• DEINE AUFGABE: Gib im Text über die Spritpreise den Abschnitt von „Man gibt sich“ bis „auf den Autobahnen.“ erneut wieder. Tausche dabei „Suppe“ gegen „Farbe“ aus.

• ZITIERTER TEXT:

Man – das sind Leitmedien, die öffentliche Meinung, das Gerede, der beherrschende Geisteszustand und all dies verstärkend eine populistische Politik – gibt sich erschreckt und reagiert empört angesichts der gestiegenen Spritpreise. Man wünscht sich an der Tankstelle jene Zeiten aus dem Jahr 2020 herbei, als ein Liter Diesel je Liter noch unter einem Euro kostete und ein Liter Super knapp darüber. Man schimpft an der Tankstelle und verflucht nebenbei Putin & Co und vielleicht auch die Grünen, schließlich hilft ein Feindbild, um die Wut zu kanalisieren. Auf der anderen Seite des Atlantiks ist die Empörung nicht weniger groß und wählt bei den Kongresswahlen Trump & Co, für die Billigsprit amerikanische Freiheit signalisiert. Die Autobahnen und Landesstraßen sind hierzulande nicht weniger voll, seit sich die Spritpreise verdoppelten. Eine generelle Temporeduktion von 130 auf 100 auf Autobahnen, von 100 auf 80 auf Landesstraßen und 30 in Ortsgebieten ist kein Thema mehr. Das Politiker-Man scheut solche Maßnahmen wie der Teufel das Weihwasser, wobei es im wahrsten Sinn des sprichwörtlichen Wortes ein wenig den Teufel von Lärm und Emissionen eindämmen könnte. Man weiß zwar längst, dass eine Fahrt mit 130 statt mit 100 um 50 Prozent mehr Energieverbrauch nach sich zieht, genauso wie zwischen 80 und 100, ist aber nicht bereit, die physikalischen Grundgesetze von Luftwiderstand und Energieumsatz ins alltägliche Handeln zu integrieren. Im Regierungsprogramm der neuen Regierung Tirols regiert das „Man“ und wird auch Regie führen und ohne die Grünen in der Regierung hat es ein „Man“ wohl nun leichter.
Man gibt sich empört, wenn sich junge Menschen von „Extinction Now“ auf die Straße setzen und kurzzeitig eine Straße blockieren und sich dabei die Handflächen auf die Straße kleben, um die Zeit der Blockade zu verlängern. Man versteht nicht symbolische Aktionen, wenn zwei junge Frauen von „last generation“ auf das glasgeschützte Sonnenblumenbild von Van Gogh eine Suppe werfen, ohne es dabei aber in Gefahr zu bringen. Jene, die solches tun, wollten zeigen: Wenn es mit der Erderhitzung so weitergeht, wird es keine Generation mehr geben, die Schönheiten der Natur und Kunst wird bewundern können. Lieber will man diese Öko-Menschen hinter Gitter sehen als die Raser auf den Autobahnen.

• ANGEZEIGTE DATEN:
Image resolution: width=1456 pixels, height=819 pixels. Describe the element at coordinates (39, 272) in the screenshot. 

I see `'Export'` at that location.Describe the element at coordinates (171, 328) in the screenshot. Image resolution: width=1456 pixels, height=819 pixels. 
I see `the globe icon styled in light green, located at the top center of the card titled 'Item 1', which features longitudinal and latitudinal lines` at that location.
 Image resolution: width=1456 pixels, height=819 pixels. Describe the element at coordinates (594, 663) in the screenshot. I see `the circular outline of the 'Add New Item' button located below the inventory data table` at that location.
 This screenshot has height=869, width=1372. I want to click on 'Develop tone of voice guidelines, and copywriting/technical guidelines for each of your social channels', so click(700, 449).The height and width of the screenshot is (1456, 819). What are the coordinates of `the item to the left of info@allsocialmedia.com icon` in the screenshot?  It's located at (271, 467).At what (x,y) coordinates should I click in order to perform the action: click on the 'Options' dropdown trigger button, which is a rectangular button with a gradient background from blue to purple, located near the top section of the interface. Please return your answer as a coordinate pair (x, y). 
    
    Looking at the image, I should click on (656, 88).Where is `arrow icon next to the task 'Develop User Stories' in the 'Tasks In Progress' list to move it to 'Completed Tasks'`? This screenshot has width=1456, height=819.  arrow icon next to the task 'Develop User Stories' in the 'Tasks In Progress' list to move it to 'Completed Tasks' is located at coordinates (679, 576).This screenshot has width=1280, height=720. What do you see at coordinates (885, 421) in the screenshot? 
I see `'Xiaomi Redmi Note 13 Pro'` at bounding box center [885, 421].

• LÖSUNG:
Man gibt sich empört, wenn sich junge Menschen von „Extinction Now“ auf die Straße setzen und kurzzeitig eine Straße blockieren und sich dabei die Handflächen auf die Straße kleben, um die Zeit der Blockade zu verlängern. Man versteht nicht symbolische Aktionen, wenn zwei junge Frauen von „last generation“ auf das glasgeschützte Sonnenblumenbild von Van Gogh eine Farbe werfen, ohne es dabei aber in Gefahr zu bringen. Jene, die solches tun, wollten zeigen: Wenn es mit der Erderhitzung so weitergeht, wird es keine Generation mehr geben, die Schönheiten der Natur und Kunst wird bewundern können. Lieber will man diese Öko-Menschen hinter Gitter sehen als die Raser auf den Autobahnen.